The Fallacy of the "Automobile"
While horses present an inconvenient form of transportation, the modern automobile doesn't exactly propel itself without needs. Whatever resources a horse may require, a car has a much more extensive list. Gasoline, parts, maintenance, and most importantly lots of roads. Sure its got an engine, but you won't get far without those trillions of dollars invested in our highway network. In the end, I find both horses and cars a great nuisance.
The freedom of transportation that a car offers is great, but the sad fact is that I am carrying 3,000 lb of useless metal with me everywhere I go. And then I have to find somewhere to park when I arrive. The parking issue becomes very important in large cities. This interesting post by frumination shows what NYC/Manhattan would be like if it was trying to accommodate vehicular traffic every day (via Infrastructurist). Basically mass transit is essential to a city like NYC. Just as elevators are essential to the development of tall buildings.
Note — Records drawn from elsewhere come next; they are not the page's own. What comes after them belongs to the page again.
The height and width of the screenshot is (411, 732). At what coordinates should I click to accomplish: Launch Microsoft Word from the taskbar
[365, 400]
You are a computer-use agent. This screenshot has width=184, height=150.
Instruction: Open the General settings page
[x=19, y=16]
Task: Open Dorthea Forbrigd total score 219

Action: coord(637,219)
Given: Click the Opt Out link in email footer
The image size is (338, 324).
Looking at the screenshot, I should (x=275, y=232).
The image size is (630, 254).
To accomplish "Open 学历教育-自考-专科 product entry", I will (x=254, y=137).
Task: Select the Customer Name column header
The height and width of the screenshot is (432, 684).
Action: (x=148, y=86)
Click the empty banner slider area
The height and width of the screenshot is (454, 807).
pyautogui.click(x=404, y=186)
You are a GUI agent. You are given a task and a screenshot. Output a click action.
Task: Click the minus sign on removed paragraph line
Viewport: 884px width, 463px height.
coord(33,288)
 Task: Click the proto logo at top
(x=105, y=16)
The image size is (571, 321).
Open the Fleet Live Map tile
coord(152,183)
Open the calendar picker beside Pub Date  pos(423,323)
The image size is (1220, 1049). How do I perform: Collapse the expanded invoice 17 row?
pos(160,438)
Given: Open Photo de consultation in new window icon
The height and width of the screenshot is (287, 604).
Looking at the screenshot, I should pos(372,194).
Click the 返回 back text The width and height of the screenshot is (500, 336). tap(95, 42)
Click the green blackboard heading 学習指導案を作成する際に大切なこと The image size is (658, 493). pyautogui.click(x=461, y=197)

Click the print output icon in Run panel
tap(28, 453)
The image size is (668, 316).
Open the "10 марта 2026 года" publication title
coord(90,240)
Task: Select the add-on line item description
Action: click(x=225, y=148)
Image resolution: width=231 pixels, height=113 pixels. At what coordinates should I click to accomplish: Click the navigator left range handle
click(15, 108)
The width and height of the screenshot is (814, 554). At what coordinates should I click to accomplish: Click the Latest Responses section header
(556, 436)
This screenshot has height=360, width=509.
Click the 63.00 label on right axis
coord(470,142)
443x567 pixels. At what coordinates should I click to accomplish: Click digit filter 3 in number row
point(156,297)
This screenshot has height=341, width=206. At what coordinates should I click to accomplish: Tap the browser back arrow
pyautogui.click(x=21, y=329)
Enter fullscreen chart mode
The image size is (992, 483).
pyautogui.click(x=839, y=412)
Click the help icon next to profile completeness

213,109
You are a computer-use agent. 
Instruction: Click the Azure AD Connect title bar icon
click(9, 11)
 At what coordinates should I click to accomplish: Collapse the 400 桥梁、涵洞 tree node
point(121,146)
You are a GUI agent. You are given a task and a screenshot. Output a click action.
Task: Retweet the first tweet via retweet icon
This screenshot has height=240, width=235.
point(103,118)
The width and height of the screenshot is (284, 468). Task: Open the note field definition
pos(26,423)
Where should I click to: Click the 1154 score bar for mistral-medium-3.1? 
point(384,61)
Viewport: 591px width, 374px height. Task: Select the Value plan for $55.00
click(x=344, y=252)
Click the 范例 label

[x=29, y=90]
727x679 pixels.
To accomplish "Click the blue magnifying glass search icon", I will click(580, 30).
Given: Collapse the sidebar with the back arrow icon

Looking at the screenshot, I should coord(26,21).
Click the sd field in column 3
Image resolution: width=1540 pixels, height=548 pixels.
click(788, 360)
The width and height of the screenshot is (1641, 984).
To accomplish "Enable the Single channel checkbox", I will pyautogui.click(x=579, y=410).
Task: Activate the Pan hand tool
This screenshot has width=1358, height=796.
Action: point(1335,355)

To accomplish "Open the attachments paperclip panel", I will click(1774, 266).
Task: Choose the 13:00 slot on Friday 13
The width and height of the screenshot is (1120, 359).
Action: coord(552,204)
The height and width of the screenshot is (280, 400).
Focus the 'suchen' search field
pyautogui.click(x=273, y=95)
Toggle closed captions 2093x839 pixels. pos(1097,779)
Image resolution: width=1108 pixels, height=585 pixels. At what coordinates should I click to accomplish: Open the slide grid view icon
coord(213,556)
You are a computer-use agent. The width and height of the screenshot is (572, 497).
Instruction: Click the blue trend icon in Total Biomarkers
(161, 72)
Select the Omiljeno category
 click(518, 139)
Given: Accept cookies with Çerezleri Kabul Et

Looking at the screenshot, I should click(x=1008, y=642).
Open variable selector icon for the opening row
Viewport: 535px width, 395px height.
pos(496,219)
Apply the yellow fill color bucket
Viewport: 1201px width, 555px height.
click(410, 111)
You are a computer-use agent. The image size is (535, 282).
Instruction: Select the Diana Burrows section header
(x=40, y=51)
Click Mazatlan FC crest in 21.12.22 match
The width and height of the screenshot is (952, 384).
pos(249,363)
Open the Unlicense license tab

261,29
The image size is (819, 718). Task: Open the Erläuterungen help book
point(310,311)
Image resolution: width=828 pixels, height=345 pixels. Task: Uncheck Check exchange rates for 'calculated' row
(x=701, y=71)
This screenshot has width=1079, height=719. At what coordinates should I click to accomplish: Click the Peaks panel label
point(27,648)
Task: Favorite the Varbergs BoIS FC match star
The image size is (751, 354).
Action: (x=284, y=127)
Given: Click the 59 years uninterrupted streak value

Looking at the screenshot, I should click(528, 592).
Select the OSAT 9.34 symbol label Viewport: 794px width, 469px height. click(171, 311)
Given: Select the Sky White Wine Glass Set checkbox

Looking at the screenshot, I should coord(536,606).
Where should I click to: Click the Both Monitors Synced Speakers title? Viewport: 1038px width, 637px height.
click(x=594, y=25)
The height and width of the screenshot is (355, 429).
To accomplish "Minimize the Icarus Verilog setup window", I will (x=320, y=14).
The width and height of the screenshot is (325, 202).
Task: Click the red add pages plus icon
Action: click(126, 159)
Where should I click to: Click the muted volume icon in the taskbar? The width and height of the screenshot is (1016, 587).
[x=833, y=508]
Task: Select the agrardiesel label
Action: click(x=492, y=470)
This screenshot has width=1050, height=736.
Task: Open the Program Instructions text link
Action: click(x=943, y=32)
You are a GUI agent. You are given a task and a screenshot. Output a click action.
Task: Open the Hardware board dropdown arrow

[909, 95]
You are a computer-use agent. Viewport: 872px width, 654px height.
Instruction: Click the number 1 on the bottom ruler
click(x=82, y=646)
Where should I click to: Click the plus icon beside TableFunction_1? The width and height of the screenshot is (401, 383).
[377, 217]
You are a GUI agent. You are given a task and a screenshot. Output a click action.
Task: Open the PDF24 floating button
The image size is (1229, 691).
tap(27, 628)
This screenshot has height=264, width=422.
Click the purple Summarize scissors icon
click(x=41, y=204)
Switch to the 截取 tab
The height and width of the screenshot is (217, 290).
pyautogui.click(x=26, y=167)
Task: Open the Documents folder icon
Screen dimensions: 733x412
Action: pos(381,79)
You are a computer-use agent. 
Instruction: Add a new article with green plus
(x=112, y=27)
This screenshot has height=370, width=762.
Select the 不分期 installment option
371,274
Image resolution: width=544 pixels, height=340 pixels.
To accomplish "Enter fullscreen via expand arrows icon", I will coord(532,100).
The US Bureau of Labor releases information how average US consumers spend their income. A recent graphic from Visual Economics summed it up quite nicely, we are spending over 1/6 of our income on car transportation each year.
A lot of people complain about the high cost of public transit system proposals, but it's obviously not more expensive than cars. If we assume that the entire population of Indianapolis, roughly 800,000 people, were to trade in their vehicles for public transit then we would free up ($8758/2.5)*800,000 = $3B per year to invest in other strategies. I bet we could find a solution with that level of funding. It won't ever happen, but it's not impossible to imagine.